Most companies would prefer that if you have questions or comments regarding their service, you would send them a nice e-mail to their support staff, or post it to a company-sanctioned, moderated forum. But as we all know, sending e-mail to busy support people can be a guessing game as to how long you'll wait to get a response, if you hit the right person, or if they will answer your question at all. I've found the absolute fastest, sure-fire way to talk directly with people at Web-aware services is through the blog.
Blogs are the future of company to customer communications. Those companies that allow the highest transparency to customers to management or rank and file employees will win the much sought after "hearts and minds of the people." It's already worked on me a number of times in the last few months, with small companies like Technorati and LinkedIn to larger companies like Google and Yahoo! subsidiary MyBlogLog, as you might have seen over the last few days.
Google Reader Example:
In March of 2007, I listed ten improvements I hoped to see from my RSS go-to destination, Google Reader.
A little more than a day later, Google responded, with Mihai Parparita, an Engineer working on Google Reader, writing in the coments, "Funnily enough, the Reader team just had a big all-day brainstorming session about where to go next, and ideas similar to many of your suggestions were discussed."
I've since been told that the post is occasionally referenced within Google and helps add signal to the noise of user feature demands. Though I was initially nervous they would take my suggestions the wrong way, I am glad they recognized I was and remain quite positive on the service.
Later that month, I offered similar suggestions for LinkedIn, the leading business-focused social network. Steve Ganz, of LinkedIn, later wrote to let me know that some of the suggestions had just been implemented, and more were to come! As he kindly wrote, "These are all great ideas. Thanks so much for the great feedback, Louis! Stay tuned."
Despite Technorati's occasional issues and recent management changes, I enjoy the service. But the downtime can make users weary. In June, I noted another outage, and not too much longer after my post, Ian Kallen wrote to say "We're bringing our systems back online now".
In April, I was eagerly awaiting the new issue of Technorati's popular state of the Web and openly speculated it was imminent. Then-CEO David Sifry took time from his busy schedule to say "LOL, keep your eyes on the blog.", and later returned, after 2:30 a.m. to say "The new State of the Live Web is now up!", which was very cool.
And that leaves one more, for now:
On Monday, I discussed what the future of MyBlogLog would be after their acquisition by Yahoo!. While I wasn't overly glowing in my comments, two MyBlogLog employees offered their comments, with Ian Kennedy first saying "We're alive and well thanks and have been busy...", and later, Robyn Tippins coming back, offering thanks for the comments, and unexpectedly, a free Pro account! Of course, I recognize I'm being wooed, but I can take it. Now I'll have an even better chance to look into MyBlogLog's services and can speak more directly to what they're doing well and how they could continue to improve.

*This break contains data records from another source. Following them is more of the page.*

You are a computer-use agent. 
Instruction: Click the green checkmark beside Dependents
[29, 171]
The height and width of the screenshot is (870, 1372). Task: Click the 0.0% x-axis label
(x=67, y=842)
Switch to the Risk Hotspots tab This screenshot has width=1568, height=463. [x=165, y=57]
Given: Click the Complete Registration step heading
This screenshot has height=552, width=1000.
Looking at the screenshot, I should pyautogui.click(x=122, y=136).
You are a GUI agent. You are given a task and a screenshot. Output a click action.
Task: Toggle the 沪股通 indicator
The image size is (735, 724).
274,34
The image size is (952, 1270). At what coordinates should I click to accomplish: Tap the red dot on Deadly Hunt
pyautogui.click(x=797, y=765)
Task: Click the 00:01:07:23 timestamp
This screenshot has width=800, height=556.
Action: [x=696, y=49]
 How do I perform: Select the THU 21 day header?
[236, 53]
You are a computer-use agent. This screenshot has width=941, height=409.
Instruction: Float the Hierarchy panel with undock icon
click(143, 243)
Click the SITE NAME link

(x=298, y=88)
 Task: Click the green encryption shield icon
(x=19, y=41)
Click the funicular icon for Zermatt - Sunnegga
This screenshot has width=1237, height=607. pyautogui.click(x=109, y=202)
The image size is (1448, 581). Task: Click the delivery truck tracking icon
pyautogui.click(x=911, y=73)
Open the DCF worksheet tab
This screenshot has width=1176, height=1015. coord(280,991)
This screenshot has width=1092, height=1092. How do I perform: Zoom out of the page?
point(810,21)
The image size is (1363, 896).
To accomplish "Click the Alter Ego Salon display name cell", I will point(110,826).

Not every company comes by when I make comments. Apple doesn't, and likely won't. Microsoft hasn't yet, and neither has TiVo. That could be due to internal policies on communication, PR, customer service and blogging, or they aren't as in tune to the Web's power to connect customers with companies. I appreciate the extra effort taken from Google Reader, LinkedIn, MyBlogLog, and Technorati to talk to me directly and openly as individuals, and outside of the corporate firewall. I look forward to more, and encourage the rest of you bloggers to be comfortable in analyzing what you use every day and thinking aloud about how you could make change and make a difference.